A century and a half later, this doctrine has re-emerged as the central tenet of the sanctuary movement embraced most conspicuously by California officials.

Like their Confederate predecessors, California secessionists assert the Tenth Amendment with no apparent understanding of it.   The Tenth Amendment reserves to the states powers NOT delegated to Congress.  Jurisdiction over immigration law is explicitly reserved to Congress and thus denied the states.  The Supremacy Clause is equally clear that the laws made within the constitutional authority of the federal government are the supreme laws of the land.

There is good reason for immigration law to be in federal hands.  As the Attorney General explained in Sacramento, if our immigration laws are not to be enforced, our national borders mean precisely nothing.  Nations that either cannot or will not defend their borders aren’t around very long.  The open borders advocated by California officials are suicidal for any nation.

Furthermore, our immigration laws are essential to promote assimilation – the glue that holds together a nation drawn from every continent.  Regulating the flow and setting the conditions of immigration assures that uniquely American traditions and values – a common language, a common culture, and a common devotion to American constitutional principles – are preserved.  Our immigration laws welcome those from around the world, but they also unite us as one people.  If we were to tolerate, much less, reward, illegal immigration, we undermine the process of assimilation our immigration laws protect and make a mockery of the millions of legal immigrants who have obeyed those laws and done everything our country has asked.

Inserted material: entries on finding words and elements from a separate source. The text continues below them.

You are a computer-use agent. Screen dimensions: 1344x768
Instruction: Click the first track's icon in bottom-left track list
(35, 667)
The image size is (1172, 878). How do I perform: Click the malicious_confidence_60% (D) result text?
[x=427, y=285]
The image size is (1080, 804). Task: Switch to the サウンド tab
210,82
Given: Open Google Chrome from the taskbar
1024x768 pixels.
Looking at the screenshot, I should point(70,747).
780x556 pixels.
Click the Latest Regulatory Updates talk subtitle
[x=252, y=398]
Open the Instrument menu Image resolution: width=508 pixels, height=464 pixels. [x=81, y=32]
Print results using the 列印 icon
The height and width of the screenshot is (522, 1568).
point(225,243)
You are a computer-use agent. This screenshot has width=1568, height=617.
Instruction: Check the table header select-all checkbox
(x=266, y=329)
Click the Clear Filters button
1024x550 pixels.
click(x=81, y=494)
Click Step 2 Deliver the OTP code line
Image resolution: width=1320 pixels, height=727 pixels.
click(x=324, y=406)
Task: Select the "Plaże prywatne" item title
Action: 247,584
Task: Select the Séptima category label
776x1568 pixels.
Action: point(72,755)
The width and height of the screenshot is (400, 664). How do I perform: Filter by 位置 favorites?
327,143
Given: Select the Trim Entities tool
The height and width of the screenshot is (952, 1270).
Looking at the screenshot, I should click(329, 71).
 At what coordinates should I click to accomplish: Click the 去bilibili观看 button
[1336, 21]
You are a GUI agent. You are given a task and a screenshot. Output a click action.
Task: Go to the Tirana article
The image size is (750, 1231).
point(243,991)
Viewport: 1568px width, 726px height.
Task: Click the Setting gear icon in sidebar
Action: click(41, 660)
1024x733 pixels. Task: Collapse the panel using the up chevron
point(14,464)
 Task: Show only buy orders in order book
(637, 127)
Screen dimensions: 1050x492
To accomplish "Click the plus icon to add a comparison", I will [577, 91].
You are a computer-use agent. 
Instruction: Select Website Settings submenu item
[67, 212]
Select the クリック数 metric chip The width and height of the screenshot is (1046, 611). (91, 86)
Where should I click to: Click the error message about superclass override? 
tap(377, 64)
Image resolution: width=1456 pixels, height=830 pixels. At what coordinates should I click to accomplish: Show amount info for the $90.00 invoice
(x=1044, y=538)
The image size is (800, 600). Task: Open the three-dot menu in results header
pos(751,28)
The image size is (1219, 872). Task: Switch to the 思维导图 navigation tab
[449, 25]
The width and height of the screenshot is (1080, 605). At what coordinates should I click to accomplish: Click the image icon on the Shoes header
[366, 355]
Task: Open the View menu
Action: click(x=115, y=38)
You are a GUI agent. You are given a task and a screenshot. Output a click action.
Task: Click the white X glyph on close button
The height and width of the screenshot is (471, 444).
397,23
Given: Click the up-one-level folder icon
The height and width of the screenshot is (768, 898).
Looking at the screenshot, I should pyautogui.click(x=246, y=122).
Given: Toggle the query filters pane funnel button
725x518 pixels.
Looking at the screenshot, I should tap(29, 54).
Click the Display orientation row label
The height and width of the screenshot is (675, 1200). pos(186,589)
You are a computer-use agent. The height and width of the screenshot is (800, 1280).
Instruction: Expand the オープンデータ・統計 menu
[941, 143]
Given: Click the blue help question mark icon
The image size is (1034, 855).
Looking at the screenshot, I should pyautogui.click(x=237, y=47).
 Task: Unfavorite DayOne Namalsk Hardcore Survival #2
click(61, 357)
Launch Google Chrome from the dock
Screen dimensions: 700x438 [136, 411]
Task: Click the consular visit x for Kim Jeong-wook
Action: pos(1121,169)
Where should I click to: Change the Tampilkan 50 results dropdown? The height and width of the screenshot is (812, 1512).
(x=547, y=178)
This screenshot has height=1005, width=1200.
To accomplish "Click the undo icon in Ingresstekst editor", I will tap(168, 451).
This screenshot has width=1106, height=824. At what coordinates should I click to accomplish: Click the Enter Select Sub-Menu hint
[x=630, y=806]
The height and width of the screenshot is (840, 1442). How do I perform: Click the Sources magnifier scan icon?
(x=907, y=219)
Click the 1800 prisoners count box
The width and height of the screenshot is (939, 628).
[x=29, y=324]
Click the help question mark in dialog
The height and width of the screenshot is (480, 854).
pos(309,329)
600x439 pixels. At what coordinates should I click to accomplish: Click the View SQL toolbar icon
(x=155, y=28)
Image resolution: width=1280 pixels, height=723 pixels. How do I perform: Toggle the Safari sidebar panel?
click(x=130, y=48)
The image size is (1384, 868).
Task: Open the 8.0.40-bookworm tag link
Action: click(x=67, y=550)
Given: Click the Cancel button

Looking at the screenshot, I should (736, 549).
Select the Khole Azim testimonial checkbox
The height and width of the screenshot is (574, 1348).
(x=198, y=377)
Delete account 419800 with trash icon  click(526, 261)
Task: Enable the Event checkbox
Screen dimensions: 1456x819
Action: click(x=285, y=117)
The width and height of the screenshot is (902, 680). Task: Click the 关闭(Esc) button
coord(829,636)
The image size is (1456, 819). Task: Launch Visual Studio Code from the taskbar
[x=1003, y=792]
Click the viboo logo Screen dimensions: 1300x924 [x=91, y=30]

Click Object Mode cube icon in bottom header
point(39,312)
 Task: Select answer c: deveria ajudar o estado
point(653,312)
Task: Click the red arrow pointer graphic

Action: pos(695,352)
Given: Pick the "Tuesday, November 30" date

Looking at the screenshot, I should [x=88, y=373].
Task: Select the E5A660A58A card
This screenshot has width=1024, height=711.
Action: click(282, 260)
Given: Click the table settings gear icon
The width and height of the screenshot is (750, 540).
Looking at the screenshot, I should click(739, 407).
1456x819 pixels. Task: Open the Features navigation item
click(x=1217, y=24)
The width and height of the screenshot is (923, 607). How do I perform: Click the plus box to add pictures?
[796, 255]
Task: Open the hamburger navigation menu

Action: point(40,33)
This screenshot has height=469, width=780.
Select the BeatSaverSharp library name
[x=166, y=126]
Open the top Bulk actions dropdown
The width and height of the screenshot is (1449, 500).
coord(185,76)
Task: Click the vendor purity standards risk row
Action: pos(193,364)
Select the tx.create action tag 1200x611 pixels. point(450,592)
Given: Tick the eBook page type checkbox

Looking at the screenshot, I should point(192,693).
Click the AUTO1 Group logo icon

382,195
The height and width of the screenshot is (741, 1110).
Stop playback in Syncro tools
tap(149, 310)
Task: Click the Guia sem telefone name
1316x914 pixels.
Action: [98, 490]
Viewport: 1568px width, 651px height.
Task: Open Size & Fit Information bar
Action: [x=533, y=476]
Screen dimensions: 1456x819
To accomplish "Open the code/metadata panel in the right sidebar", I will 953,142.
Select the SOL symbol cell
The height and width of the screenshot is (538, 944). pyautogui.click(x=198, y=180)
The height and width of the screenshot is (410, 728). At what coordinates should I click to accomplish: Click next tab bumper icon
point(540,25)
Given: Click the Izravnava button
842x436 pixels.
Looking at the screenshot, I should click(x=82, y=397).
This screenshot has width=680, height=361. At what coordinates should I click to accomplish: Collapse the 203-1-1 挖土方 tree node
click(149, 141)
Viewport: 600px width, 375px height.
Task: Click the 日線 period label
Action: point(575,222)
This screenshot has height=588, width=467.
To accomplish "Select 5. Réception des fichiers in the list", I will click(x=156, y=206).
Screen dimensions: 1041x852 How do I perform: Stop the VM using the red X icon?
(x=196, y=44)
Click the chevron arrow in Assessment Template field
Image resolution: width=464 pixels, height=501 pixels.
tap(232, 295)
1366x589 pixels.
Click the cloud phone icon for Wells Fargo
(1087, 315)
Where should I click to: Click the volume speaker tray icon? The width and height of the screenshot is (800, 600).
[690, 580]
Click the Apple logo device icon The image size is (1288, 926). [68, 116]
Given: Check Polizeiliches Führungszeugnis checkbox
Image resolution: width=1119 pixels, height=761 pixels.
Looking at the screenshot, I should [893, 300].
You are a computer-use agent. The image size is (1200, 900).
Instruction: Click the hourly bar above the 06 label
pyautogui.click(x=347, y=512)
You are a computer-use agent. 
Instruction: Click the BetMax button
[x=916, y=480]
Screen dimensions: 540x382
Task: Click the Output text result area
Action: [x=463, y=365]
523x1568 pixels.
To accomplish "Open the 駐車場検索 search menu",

The new Confederates claim that they are not defying federal law, but just refusing to use state resources to enforce it.  Federal law is crystal clear: “a Federal, State, or local government entity or official may not prohibit, or in any way restrict, any government entity or official from sending to, or receiving from, the Immigration and Naturalization Service information regarding the citizenship or immigration status, lawful or unlawful, of any individual.”  Yet that is precisely what California’s nullification acts do.  They go even further by threatening private citizens with criminal prosecution for merely volunteering information to federal authorities.

California officials argue that they are simply trying to preserve the trust of the illegal immigrant “community” to report crimes.  Does that mean that anyone who reports a crime or talks to a police officer should be immune from arrest for crimes they may have committed?  The Constitution commands the executive to “take care that the laws be faithfully executed.”  That means all laws, including our immigration laws.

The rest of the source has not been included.